:: RAW DATA ::

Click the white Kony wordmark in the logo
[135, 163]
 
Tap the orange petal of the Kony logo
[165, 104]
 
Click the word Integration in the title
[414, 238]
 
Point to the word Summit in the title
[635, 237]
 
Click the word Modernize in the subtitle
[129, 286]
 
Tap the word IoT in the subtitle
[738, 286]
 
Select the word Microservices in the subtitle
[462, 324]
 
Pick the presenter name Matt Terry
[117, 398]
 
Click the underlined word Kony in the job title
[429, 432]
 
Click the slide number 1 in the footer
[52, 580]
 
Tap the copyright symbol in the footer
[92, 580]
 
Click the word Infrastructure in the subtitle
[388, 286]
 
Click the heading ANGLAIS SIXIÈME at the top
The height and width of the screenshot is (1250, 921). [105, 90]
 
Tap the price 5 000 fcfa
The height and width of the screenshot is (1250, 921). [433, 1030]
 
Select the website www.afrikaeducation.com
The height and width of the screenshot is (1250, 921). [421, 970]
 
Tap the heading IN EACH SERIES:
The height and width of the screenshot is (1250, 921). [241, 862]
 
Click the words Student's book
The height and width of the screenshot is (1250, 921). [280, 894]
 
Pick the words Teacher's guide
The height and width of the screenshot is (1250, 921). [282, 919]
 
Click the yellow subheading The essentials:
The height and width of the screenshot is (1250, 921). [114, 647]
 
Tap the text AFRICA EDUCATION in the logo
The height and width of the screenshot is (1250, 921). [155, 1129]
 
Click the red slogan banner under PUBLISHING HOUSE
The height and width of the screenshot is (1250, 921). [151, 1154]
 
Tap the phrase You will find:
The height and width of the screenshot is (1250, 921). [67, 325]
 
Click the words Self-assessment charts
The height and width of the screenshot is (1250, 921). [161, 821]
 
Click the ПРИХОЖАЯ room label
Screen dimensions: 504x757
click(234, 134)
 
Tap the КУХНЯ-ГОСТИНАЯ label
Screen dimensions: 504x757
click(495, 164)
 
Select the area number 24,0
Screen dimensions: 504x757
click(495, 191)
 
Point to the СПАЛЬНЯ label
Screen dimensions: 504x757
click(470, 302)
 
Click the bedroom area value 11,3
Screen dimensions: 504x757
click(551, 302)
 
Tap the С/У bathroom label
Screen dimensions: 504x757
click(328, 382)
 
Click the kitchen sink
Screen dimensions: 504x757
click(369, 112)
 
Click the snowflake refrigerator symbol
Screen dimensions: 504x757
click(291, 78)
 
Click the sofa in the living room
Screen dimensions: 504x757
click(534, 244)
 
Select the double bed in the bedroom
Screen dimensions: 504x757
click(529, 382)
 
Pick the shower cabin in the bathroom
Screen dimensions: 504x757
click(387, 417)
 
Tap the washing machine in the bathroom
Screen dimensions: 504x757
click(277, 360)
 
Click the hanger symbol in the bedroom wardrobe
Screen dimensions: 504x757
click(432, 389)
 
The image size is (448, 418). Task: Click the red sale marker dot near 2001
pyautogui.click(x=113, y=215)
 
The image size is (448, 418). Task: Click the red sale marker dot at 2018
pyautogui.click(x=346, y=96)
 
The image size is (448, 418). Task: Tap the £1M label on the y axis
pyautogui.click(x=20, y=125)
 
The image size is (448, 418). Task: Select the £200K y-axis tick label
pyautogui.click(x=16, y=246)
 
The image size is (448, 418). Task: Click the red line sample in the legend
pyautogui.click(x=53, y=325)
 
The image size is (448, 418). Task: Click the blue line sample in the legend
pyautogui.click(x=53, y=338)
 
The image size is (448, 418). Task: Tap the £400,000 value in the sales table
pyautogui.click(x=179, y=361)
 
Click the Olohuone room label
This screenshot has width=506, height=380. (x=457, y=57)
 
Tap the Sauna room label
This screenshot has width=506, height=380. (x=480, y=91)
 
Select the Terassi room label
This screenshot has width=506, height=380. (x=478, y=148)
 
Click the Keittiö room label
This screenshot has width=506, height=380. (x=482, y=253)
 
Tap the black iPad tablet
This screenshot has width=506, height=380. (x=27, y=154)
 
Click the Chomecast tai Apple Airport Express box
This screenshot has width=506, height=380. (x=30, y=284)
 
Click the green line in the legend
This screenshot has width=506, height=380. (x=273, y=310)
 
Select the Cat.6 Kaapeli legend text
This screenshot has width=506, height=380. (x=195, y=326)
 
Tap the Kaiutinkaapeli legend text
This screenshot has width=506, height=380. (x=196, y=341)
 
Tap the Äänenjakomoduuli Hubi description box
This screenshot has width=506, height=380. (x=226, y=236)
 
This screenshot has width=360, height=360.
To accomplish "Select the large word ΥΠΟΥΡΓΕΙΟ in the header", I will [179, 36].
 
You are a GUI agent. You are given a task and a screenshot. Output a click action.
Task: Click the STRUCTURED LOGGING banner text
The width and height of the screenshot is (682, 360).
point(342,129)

:::

(WHAT THE TASK REQUIRES) Return every line above without changing anything.

(EXERCISE OUTPUT)
Click the white Kony wordmark in the logo
[135, 163]
 
Tap the orange petal of the Kony logo
[165, 104]
 
Click the word Integration in the title
[414, 238]
 
Point to the word Summit in the title
[635, 237]
 
Click the word Modernize in the subtitle
[129, 286]
 
Tap the word IoT in the subtitle
[738, 286]
 
Select the word Microservices in the subtitle
[462, 324]
 
Pick the presenter name Matt Terry
[117, 398]
 
Click the underlined word Kony in the job title
[429, 432]
 
Click the slide number 1 in the footer
[52, 580]
 
Tap the copyright symbol in the footer
[92, 580]
 
Click the word Infrastructure in the subtitle
[388, 286]
 
Click the heading ANGLAIS SIXIÈME at the top
The height and width of the screenshot is (1250, 921). [105, 90]
 
Tap the price 5 000 fcfa
The height and width of the screenshot is (1250, 921). [433, 1030]
 
Select the website www.afrikaeducation.com
The height and width of the screenshot is (1250, 921). [421, 970]
 
Tap the heading IN EACH SERIES:
The height and width of the screenshot is (1250, 921). [241, 862]
 
Click the words Student's book
The height and width of the screenshot is (1250, 921). [280, 894]
 
Pick the words Teacher's guide
The height and width of the screenshot is (1250, 921). [282, 919]
 
Click the yellow subheading The essentials:
The height and width of the screenshot is (1250, 921). [114, 647]
 
Tap the text AFRICA EDUCATION in the logo
The height and width of the screenshot is (1250, 921). [155, 1129]
 
Click the red slogan banner under PUBLISHING HOUSE
The height and width of the screenshot is (1250, 921). [151, 1154]
 
Tap the phrase You will find:
The height and width of the screenshot is (1250, 921). [67, 325]
 
Click the words Self-assessment charts
The height and width of the screenshot is (1250, 921). [161, 821]
 
Click the ПРИХОЖАЯ room label
Screen dimensions: 504x757
click(234, 134)
 
Tap the КУХНЯ-ГОСТИНАЯ label
Screen dimensions: 504x757
click(495, 164)
 
Select the area number 24,0
Screen dimensions: 504x757
click(495, 191)
 
Point to the СПАЛЬНЯ label
Screen dimensions: 504x757
click(470, 302)
 
Click the bedroom area value 11,3
Screen dimensions: 504x757
click(551, 302)
 
Tap the С/У bathroom label
Screen dimensions: 504x757
click(328, 382)
 
Click the kitchen sink
Screen dimensions: 504x757
click(369, 112)
 
Click the snowflake refrigerator symbol
Screen dimensions: 504x757
click(291, 78)
 
Click the sofa in the living room
Screen dimensions: 504x757
click(534, 244)
 
Select the double bed in the bedroom
Screen dimensions: 504x757
click(529, 382)
 
Pick the shower cabin in the bathroom
Screen dimensions: 504x757
click(387, 417)
 
Tap the washing machine in the bathroom
Screen dimensions: 504x757
click(277, 360)
 
Click the hanger symbol in the bedroom wardrobe
Screen dimensions: 504x757
click(432, 389)
 
The image size is (448, 418). Task: Click the red sale marker dot near 2001
pyautogui.click(x=113, y=215)
 
The image size is (448, 418). Task: Click the red sale marker dot at 2018
pyautogui.click(x=346, y=96)
 
The image size is (448, 418). Task: Tap the £1M label on the y axis
pyautogui.click(x=20, y=125)
 
The image size is (448, 418). Task: Select the £200K y-axis tick label
pyautogui.click(x=16, y=246)
 
The image size is (448, 418). Task: Click the red line sample in the legend
pyautogui.click(x=53, y=325)
 
The image size is (448, 418). Task: Click the blue line sample in the legend
pyautogui.click(x=53, y=338)
 
The image size is (448, 418). Task: Tap the £400,000 value in the sales table
pyautogui.click(x=179, y=361)
 
Click the Olohuone room label
This screenshot has width=506, height=380. (x=457, y=57)
 
Tap the Sauna room label
This screenshot has width=506, height=380. (x=480, y=91)
 
Select the Terassi room label
This screenshot has width=506, height=380. (x=478, y=148)
 
Click the Keittiö room label
This screenshot has width=506, height=380. (x=482, y=253)
 
Tap the black iPad tablet
This screenshot has width=506, height=380. (x=27, y=154)
 
Click the Chomecast tai Apple Airport Express box
This screenshot has width=506, height=380. (x=30, y=284)
 
Click the green line in the legend
This screenshot has width=506, height=380. (x=273, y=310)
 
Select the Cat.6 Kaapeli legend text
This screenshot has width=506, height=380. (x=195, y=326)
 
Tap the Kaiutinkaapeli legend text
This screenshot has width=506, height=380. (x=196, y=341)
 
Tap the Äänenjakomoduuli Hubi description box
This screenshot has width=506, height=380. (x=226, y=236)
 
This screenshot has width=360, height=360.
To accomplish "Select the large word ΥΠΟΥΡΓΕΙΟ in the header", I will [179, 36].
 
You are a GUI agent. You are given a task and a screenshot. Output a click action.
Task: Click the STRUCTURED LOGGING banner text
The width and height of the screenshot is (682, 360).
point(342,129)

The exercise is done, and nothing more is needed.